# 70 years ago today



## n. liddell (sparks) (Nov 21, 2008)

Spare a thought gents - a lot of brave souls were lost 70 years ago today when HMS HOOD was lost. Not to forget those on The Bismark a few days later.


----------



## billyboy (Jul 6, 2005)

For OUR today they gave their tomorrow.
Rip gentlemen.


----------



## Malky Glaister (Nov 2, 2008)

Bob Dylan born today, 70 years ago. Wonder what he might have about Hood and Bismarck.

Regards Malky


----------



## Oz. (Sep 6, 2005)

If Dylan had written about it the lyrics wouldn't matter, no one would understand them anyway !
RIP to all those souls on both ships and on all ships during those rotten times.


----------



## sparkie2182 (May 12, 2007)

Rest in Peace.

S2182


----------



## stan mayes (Jul 22, 2006)

Rest in Peace -
Stan


----------



## sidsal (Nov 13, 2007)

Yes indeed - rest in peace> Remeber hearing the news when I was on HMS Conway in the Menai Straits.
Glad to see you're still posting Stan.!


----------



## johno2449 (Jan 16, 2008)

Any mention of HMS Hood always reminds me of my late Auntie Molly who was a "postwoman" during WW2 in a village near Portsmouth. She had the duty of delivering telegrams to some of the families of the crew - all of whom knew what had occurred by the time she appeared on their doorstep.


----------



## Leratty (Jun 3, 2012)

Does anyone know what happened to the few (6-7 I think or was it 3?) survivors of HMS Hood in later life? Were they awarded any decoration, did they go back to sea for rest of W.W.2, same same the Bismark survivors? I did see a do***entary after the Bismark was found where some of the latter went out to the site with Ballard & held a service & were interviewed. A couple were almost in tears remembering that they had been saved by the RN telling how well they were treated & recalling how sad it was that the rest had to be left in water due to a submarine alert. The Prinz Eugen out of interest is in Bikini (Atoll) Lagoon Micronesia, we have dived her. she is upside down with forward gun turrets having fallen off when she turned turtle, bow in about 140-60', her stern is above water. She was used along with a number of other vessels including a US aircraft carrier which we have also dived, Japanese battleship, cargo vessels & a sub in the U.S. Hydrogen bomb tests there. Experienced divers can penetrate her which we have, also swum through the bridge, pretty spooky let me tell you.


----------



## Union Jack (Jul 22, 2009)

May they rest in peace indeed - they will almost certainly be being remembered at Boldre today, see http://hmshood.com/hoodtoday/boldre.htm

Well worth a visit if you are in the New Forest or Lymington areas.

Jack


----------



## JoeQ (Jan 8, 2009)

Leratty said:


> Does anyone know what happened to the few (6-7 I think or was it 3?) survivors of HMS Hood in later life? Were they awarded any decoration, did they go back to sea for rest of W.W.2, same same the Bismark survivors? I did see a do***entary after the Bismark was found where some of the latter went out to the site with Ballard & held a service & were interviewed. A couple were almost in tears remembering that they had been saved by the RN telling how well they were treated & recalling how sad it was that the rest had to be left in water due to a submarine alert. The Prinz Eugen out of interest is in Bikini (Atoll) Lagoon Micronesia, we have dived her. she is upside down with forward gun turrets having fallen off when she turned turtle, bow in about 140-60', her stern is above water. She was used along with a number of other vessels including a US aircraft carrier which we have also dived, Japanese battleship, cargo vessels & a sub in the U.S. Hydrogen bomb tests there. Experienced divers can penetrate her which we have, also swum through the bridge, pretty spooky let me tell you.

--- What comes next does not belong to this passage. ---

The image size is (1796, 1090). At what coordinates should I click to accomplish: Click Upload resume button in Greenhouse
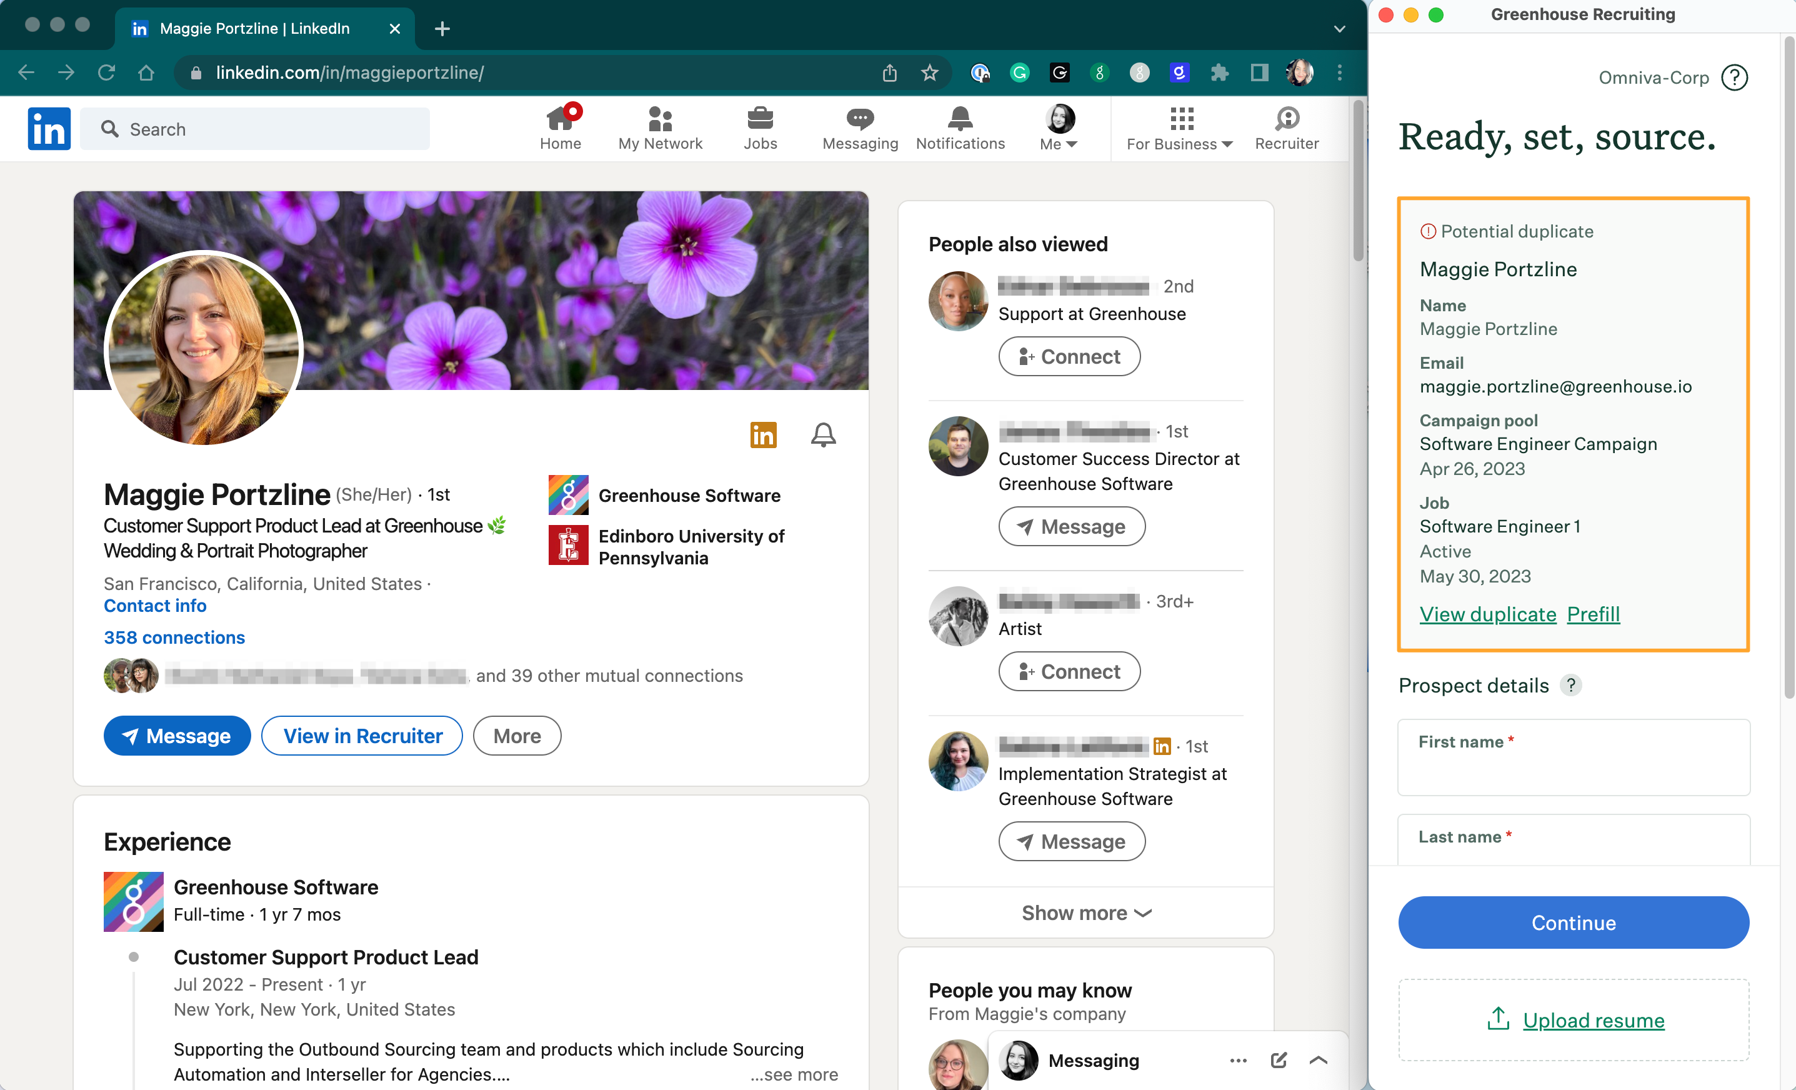click(x=1574, y=1019)
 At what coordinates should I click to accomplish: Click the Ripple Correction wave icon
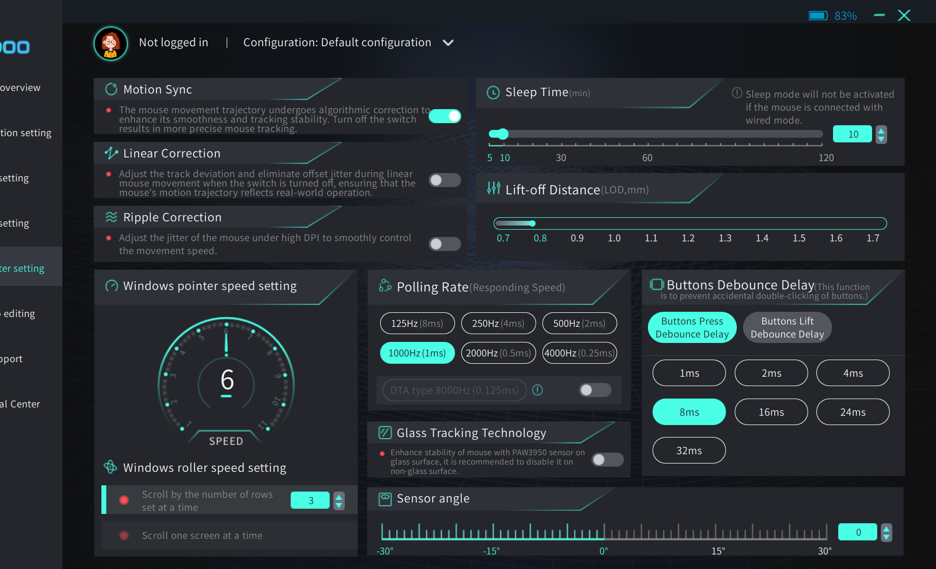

The last survivor of HMS Hood died in 2008, his obituary is here:

http://www.telegraph.co.uk/news/obituaries/3140770/Ted-Briggs.html


----------



## Leratty (Jun 3, 2012)

Morning Joe Q, thanks so much for that much appreciated. I wonder if indeed the salvo that caused the deck penetration was as implied in that obit "deliberately fired to exploit her weakness"? I am not sure but interesting anyway.


----------



## n. liddell (sparks) (Nov 21, 2008)

I have just read with some amazement and discust that a scheme has been put forward, and approved by the powers that be, to allow an American entrepeneur to raise the bell from HMS HOOD and put it on display. Is it me or is this not a blatant case of grave robbing and profiteering. As one who lost a family member in this action I am horrified to think what they will allow next. I wonder what the American government would say if this guy wanted to remove articles of interest from the USS ARIZONA for instance.


----------



## Boatman25 (May 17, 2010)

The HOOD association is backing it and the Royal Navy museum is to show and keep it, the American is doing it for free, so people should be getting the story right and thanking him not pulling him to pieces, as said better brought up than stolen by some collectors, the story is on this Hood site http://hmshood.com/association/archi...s/bell2012.htm


----------